Somwhere close? Or a completely different State?

30 comments
  1. Nope. Why would I move back to a small town with no opportunity for me?

    Edit: I will note that the closest major city to my hometown was around an hour away with no traffic.

  2. Only briefly while I looked for a good job. Then I found a job and moved to another state.

  3. I stayed in the same county for college lmao. I’ve never lived outside of Los Angeles or Orange counties in my 35 years of life.

  4. Only for a short time to finish some education and get a job, which ended up being in the general area of my college. Been here ever since. Yes, out of state but only about 100 miles away. The rest of my family eventually all moved to this area too.

  5. I moved in with my parents for about a year directly after a college then moved into Brooklyn. I married someone from the same hometown/high school and we ended up buying a house in the same town we grew up in.

    I’m around the corner from my parents’ house.

  6. I did, because I didn’t have any money and the place I went to school has awful weather.

  7. After leaving my hometown and experiencing more of the world, having friends with more diverse backgrounds, I could never fathom wanting to move back. I’m in the same state but in a major city.

  8. Yes, I grew up in San Francisco, went to college in Santa Cruz, and moved back in with my parents for about a year before spending the next nine years in Oakland (basically still the same city), and just moved back to San Francisco a couple years ago to start my own family.

    Glad I did too. I am now a very high income earner and I credit the timing of moving to San Francisco with that good fortune. Startups were desperate for butts in seats and willing to train existing low level employees on highly technical work in order to get staffing help.
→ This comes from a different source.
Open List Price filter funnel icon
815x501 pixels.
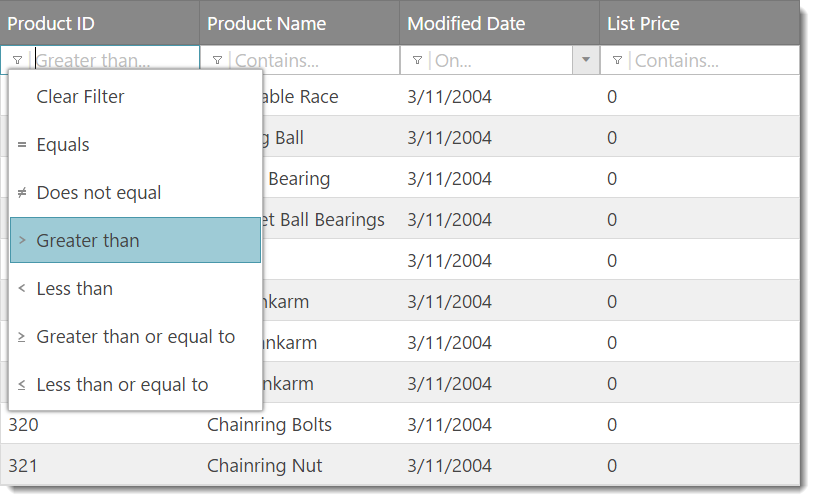coord(617,61)

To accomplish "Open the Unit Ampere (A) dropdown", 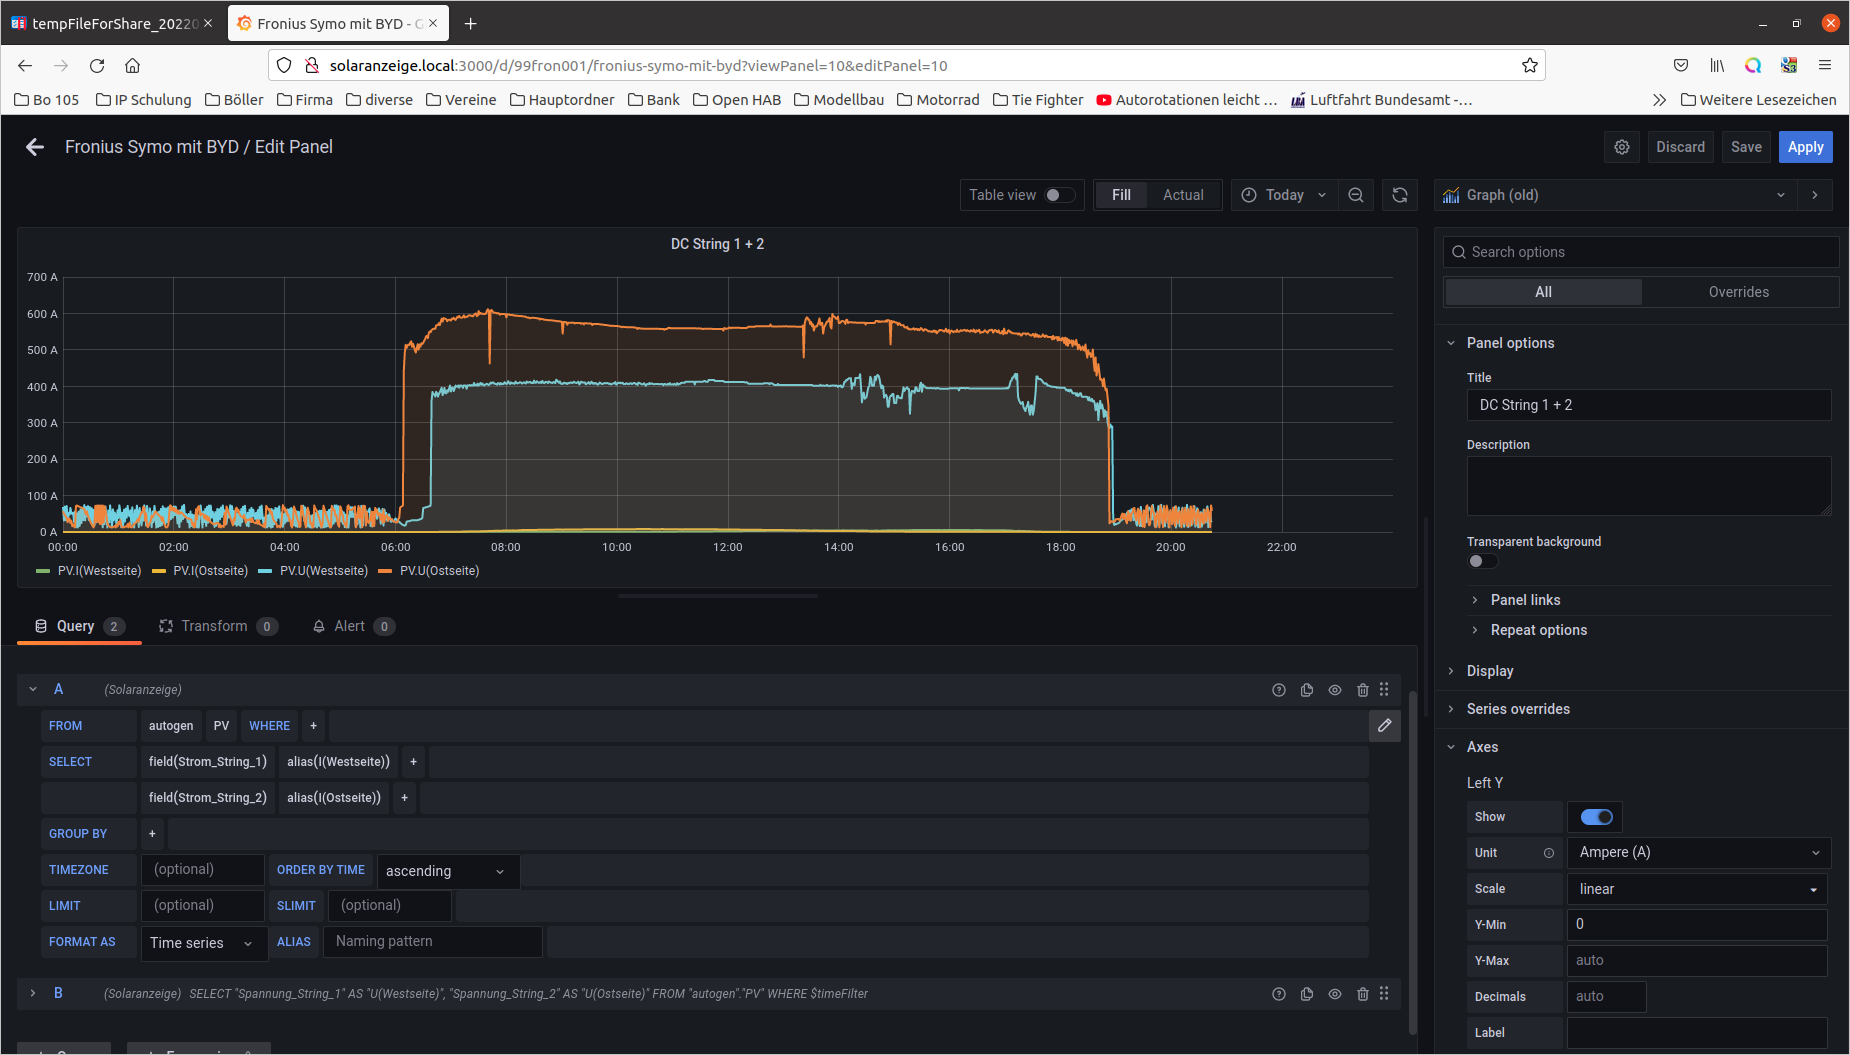I will click(1698, 853).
That’s how I went from being an overnight customer support staffer to being a high level corporate auditor with my own property in San Francisco.

  9. Yes. For 6 weeks. To save up some money and pack my stuff so I could afford to move (to another state).

  10. Yeah. Moved back in with my family after college. Lived there for a few years before moving out for a bit and then coming back after my living situation got real toxic.

    Now I live in a townhouse in a nearby suburb. All of my family is in this area, it’s hard for me to walk away from that. But if I got a good enough opportunity job/relationship wise I might.

  11. My college is only an hour and a half away from where I live. But I now work in the city where I went to college, and live in a small town outside of that city.

  12. I went to college in the city my hometown is a suburb of, then lived with my parents while I hunted for a job after (I graduated in 2020, so the job market was a mess).

    I took the first opportunity to get out and now live in another state five hours away. I like the city, but I don’t want to be that close to home

  13. I did for a few years, while I attended grad school. But since then (15 years ago) I have lived in a different state entirely. My classmates are pretty scattered as well.

  14. No, because I was in the army. Few to zero active duty army jobs in the Philadelphia area, and none for a newly commissioned lieutenant.

  15. Yes, for several years I lived in my hometown. I moved away and then moved back and then moved away for good to a different state about 16 years ago.

  16. The college I went to was only a half hour away from where I grew up. I have never moved back to my hometown. Now I live 2,000 miles away.

  17. We got married our senior year of college and then moved back to her small town of Indianapolis/s. Then 12 years later we moved to my real small town of 4500 people to raise our kids.

  18. Haven’t changed my license or anything but I’m pretty sure I’m sticking in Wisconsin for the foreseeable future. Extended family in Alaska are mostly snowbirds. I don’t want to take the Bar in another state. Closest sibling is military so they bounce around every three years.

    I love Milwaukee a lot more than I ever loved Wasilla, Alaska. If I ever returned to my home state it wouldn’t be to return to my hometown.

  19. I had the option of choosing any major city within the US as my starting location, so I chose Chicago which was over 1,000 miles away from home.

    Left my parents a sentimental picture and an essay thanking them for raising me, then drove off into the night and started my new life in the city.

  20. Left my hometown 20ish years ago for college and only been back to visit. Less and less people I used to know are still there.